[Rows on where targets appear]
= = =
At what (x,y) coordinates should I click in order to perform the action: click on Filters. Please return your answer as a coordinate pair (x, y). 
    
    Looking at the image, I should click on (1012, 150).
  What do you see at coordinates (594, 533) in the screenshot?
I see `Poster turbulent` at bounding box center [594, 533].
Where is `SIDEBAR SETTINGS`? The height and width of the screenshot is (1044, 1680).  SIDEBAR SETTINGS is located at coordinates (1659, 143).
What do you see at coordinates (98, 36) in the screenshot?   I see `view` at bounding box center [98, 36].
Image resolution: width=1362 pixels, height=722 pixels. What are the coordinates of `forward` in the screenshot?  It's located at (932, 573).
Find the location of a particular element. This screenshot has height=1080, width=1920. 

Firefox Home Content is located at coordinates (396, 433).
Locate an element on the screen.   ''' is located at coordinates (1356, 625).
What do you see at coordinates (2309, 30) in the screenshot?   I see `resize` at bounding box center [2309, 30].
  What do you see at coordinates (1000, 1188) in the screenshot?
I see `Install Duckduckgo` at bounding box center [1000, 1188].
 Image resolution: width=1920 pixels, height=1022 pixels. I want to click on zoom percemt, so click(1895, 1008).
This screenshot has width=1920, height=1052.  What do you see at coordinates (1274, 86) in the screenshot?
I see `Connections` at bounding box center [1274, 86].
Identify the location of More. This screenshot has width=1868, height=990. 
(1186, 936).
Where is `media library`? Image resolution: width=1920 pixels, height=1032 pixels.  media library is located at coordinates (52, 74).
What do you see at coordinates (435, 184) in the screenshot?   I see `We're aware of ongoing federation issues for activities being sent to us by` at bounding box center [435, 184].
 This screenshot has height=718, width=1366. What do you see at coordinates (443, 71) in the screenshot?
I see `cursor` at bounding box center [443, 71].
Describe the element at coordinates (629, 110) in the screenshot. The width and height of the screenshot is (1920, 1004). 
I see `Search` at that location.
= = =
• [TASK OBJECTIVE]:
Copy the records verbatim, from the line containing "What do you see at coordinates (98, 36)" up to and including the line containing "Image resolution: width=1362".

• [SOLUTION FOR THIS EXERCISE]:
What do you see at coordinates (98, 36) in the screenshot?   I see `view` at bounding box center [98, 36].
Image resolution: width=1362 pixels, height=722 pixels. What are the coordinates of `forward` in the screenshot?  It's located at (932, 573).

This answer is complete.